It’s Not Personal, It’s Theological
A recent group of articles showed up in The Globe and Mail this week regarding a Muslim father who is fighting the Toronto School District Board. Why? His Islamic belief is in conflict with the school’s educational curriculum – specifically, music.
According to this certain Mosque’s teaching from the imam (the leader of the Mosque), music is forbidden. It’s wrong for a Muslim to play or listen to music.
Obviously there is much more to the story than this. Both sides have strong convictions based on their beliefs. Just skimming the posts on Facebook and seeing the hundreds of comments tell us that something about this story pushes a button in many people’s lives.
I don’t want to comment on the specific issue – I don’t know the people or enough details.
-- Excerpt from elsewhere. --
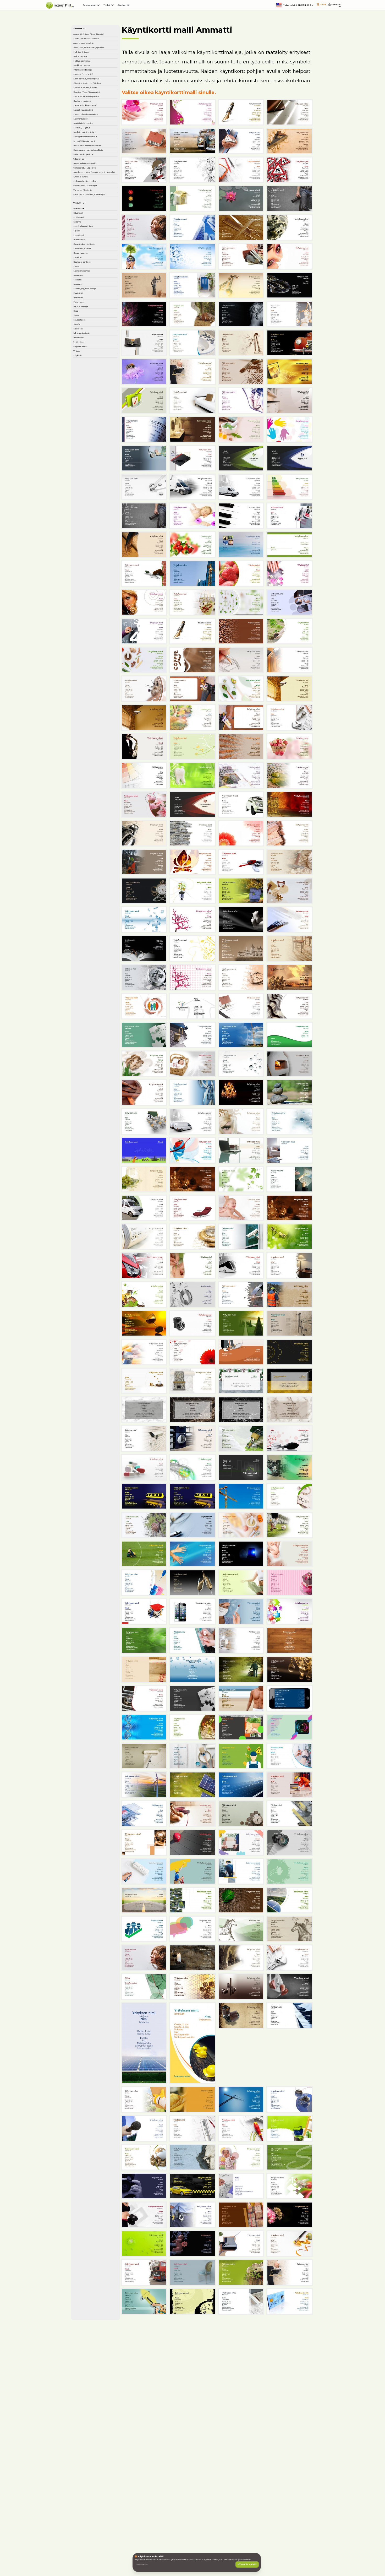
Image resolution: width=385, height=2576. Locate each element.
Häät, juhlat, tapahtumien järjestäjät (89, 115)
What I do want to do is remind everyone looking at this issue of something very important:
This issue is very theological.
This is a point that Albert Mohler often makes in his daily podcast on news and events, The Briefing. The theological side of news and events is usually passed over as “just religious stuff” and “not important.” The problem with thinking this way when looking into a news story is that you miss half (or more) of the story. Especially when it comes to stories that involve people who have very strong religious convictions, it’s crucial that you analyze the story theologically.
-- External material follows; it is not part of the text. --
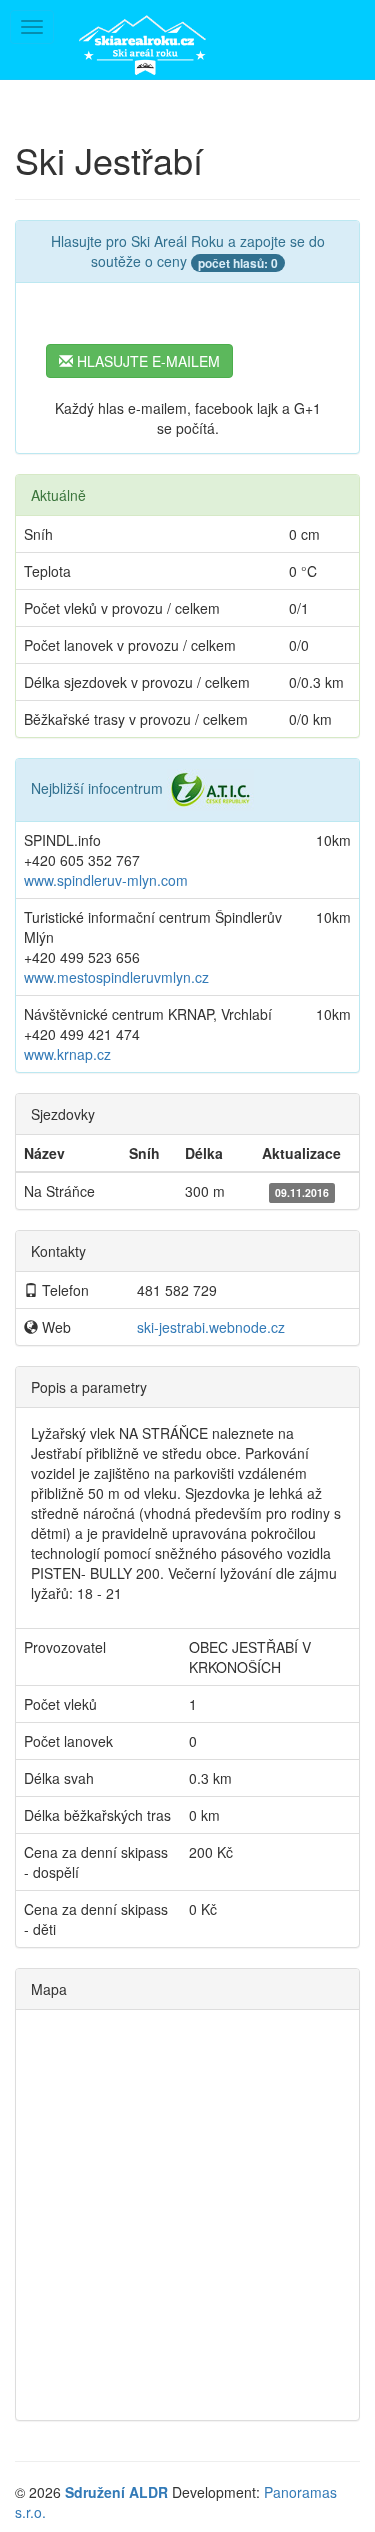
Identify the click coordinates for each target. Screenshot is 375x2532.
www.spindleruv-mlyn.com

Our liberal/progressive/postmodern culture believes, generally, that religion is outdated (some would even say dangerous and foolish). “If you want to be religious, be sure to keep it to yourself, don’t proselytize, and obey government,” they’d say. But you already understand the problem: culture says it’s authority, and religious people say “insert religious deity/supernatural force” is authority.
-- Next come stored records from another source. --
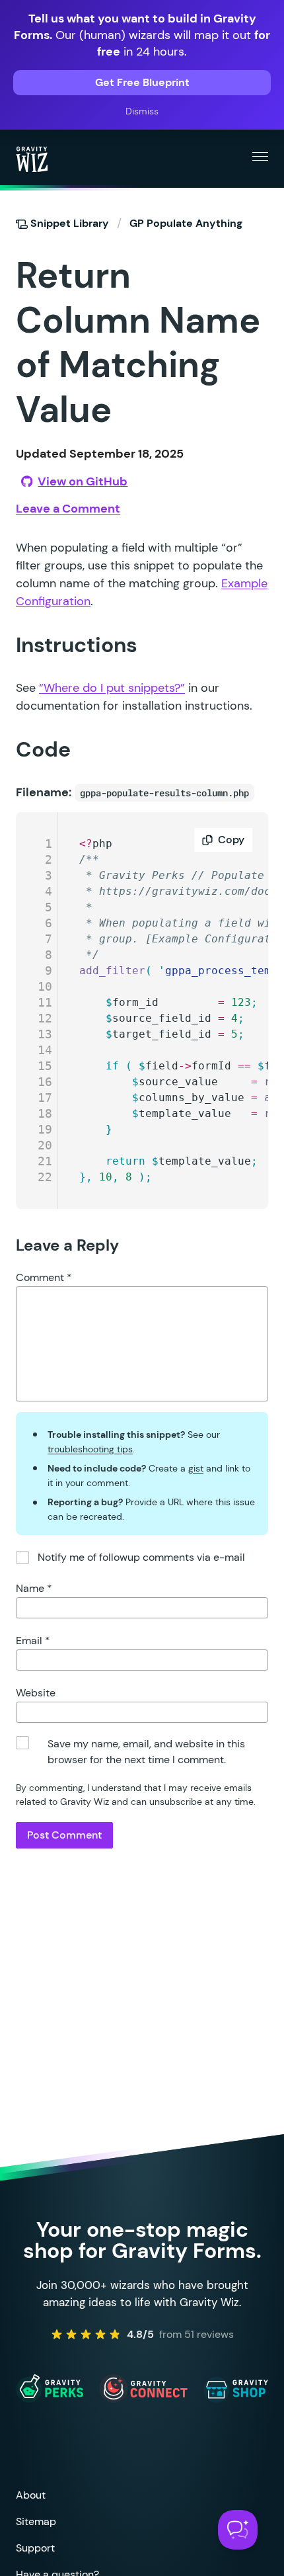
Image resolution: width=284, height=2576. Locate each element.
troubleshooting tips (90, 1449)
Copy (231, 840)
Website (35, 1693)
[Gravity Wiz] (32, 158)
If you look at this present story and don’t consider the supernatural (this Muslim father’s serious faith in Allah and the Koran), then no wonder you can easily dismiss this man’s feelings as absurd. Not considering the supernatural has immediately left you thinking this man’s basis for his actions and beliefs are completely out of line.
When looking at stories like this one, it’s so important (and mature) to look at them theologically. I’m not saying to dismiss everything else and just consider the supernatural, but it must be thought through in order to get a full picture.
Here are some questions to ask yourself when faced with a news story that deals with anything religious:
- How does “the supernatural” play a part in this news story?
- If Islam is involved, how does Allah or the Koran (their sacred writings) fit into the story?
- Is Christianity is involved, how does God, Jesus, or the Holy Spirit and the Bible fit into the story?
- If religion had nothing to do with the news story, how would you view it?
- If you’re angry or apathetic towards the story, is it based on your personal views of the supernatural?
- Are your feelings being shaped by what culture has taught you?